Data extract:
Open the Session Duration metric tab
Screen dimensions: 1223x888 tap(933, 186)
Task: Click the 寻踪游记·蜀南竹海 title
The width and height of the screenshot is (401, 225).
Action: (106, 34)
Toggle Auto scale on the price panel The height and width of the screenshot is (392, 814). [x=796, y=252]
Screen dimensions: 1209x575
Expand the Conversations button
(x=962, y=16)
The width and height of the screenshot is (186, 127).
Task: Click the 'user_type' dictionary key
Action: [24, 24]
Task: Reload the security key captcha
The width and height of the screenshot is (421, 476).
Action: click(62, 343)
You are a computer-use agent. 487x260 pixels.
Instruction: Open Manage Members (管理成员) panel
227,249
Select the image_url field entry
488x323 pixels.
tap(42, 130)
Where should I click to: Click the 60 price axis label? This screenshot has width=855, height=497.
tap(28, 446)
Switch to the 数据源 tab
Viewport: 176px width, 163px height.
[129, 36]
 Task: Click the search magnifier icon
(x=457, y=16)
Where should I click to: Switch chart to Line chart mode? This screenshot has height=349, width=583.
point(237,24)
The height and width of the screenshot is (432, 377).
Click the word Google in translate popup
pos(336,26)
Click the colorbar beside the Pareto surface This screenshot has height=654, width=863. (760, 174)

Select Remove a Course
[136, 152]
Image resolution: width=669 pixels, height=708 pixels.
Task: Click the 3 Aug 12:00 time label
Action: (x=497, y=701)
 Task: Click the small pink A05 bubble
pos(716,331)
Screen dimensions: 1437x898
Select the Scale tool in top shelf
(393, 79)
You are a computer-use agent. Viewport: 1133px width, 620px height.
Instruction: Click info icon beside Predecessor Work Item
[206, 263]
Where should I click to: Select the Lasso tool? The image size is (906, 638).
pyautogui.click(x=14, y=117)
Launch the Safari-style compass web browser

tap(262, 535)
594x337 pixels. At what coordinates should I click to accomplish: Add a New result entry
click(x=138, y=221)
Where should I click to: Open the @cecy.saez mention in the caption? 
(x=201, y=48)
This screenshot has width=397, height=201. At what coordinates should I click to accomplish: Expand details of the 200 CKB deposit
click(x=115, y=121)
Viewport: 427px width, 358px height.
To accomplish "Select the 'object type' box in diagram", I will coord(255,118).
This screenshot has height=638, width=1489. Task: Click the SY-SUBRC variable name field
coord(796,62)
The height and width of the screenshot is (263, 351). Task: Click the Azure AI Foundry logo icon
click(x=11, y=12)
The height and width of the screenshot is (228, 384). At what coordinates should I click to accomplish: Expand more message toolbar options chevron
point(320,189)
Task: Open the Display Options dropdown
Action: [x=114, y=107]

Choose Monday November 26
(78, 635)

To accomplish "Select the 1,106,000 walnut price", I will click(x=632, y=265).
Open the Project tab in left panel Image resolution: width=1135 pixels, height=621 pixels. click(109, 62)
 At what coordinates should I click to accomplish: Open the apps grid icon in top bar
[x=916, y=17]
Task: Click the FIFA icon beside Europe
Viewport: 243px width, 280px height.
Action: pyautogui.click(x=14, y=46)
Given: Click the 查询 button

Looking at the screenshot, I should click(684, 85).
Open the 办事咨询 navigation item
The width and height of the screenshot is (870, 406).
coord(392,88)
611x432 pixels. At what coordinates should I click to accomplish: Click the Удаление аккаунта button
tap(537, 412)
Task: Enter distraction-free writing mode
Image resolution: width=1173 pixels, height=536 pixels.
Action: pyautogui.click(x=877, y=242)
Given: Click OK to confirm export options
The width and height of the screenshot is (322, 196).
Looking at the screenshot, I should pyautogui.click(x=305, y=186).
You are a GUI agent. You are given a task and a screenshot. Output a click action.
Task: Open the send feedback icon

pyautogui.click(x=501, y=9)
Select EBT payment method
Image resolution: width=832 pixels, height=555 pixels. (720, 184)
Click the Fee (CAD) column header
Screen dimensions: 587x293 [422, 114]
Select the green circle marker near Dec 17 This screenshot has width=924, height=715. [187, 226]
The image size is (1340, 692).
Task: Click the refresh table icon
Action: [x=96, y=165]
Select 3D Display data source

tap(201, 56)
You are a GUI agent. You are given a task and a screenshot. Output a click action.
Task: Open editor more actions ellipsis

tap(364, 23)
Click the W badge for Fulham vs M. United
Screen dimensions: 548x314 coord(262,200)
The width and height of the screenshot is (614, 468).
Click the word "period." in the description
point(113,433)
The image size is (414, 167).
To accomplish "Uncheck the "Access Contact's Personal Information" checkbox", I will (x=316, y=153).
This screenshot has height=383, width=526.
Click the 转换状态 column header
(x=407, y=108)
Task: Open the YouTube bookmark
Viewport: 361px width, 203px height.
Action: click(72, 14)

Work order:
Write out again, exactly, the lines from the start of the entries up to and including the one with "Task: Reload the security key captcha". Nothing else belongs in the reply.

Response:
Open the Session Duration metric tab
Screen dimensions: 1223x888 tap(933, 186)
Task: Click the 寻踪游记·蜀南竹海 title
The width and height of the screenshot is (401, 225).
Action: (106, 34)
Toggle Auto scale on the price panel The height and width of the screenshot is (392, 814). [x=796, y=252]
Screen dimensions: 1209x575
Expand the Conversations button
(x=962, y=16)
The width and height of the screenshot is (186, 127).
Task: Click the 'user_type' dictionary key
Action: [24, 24]
Task: Reload the security key captcha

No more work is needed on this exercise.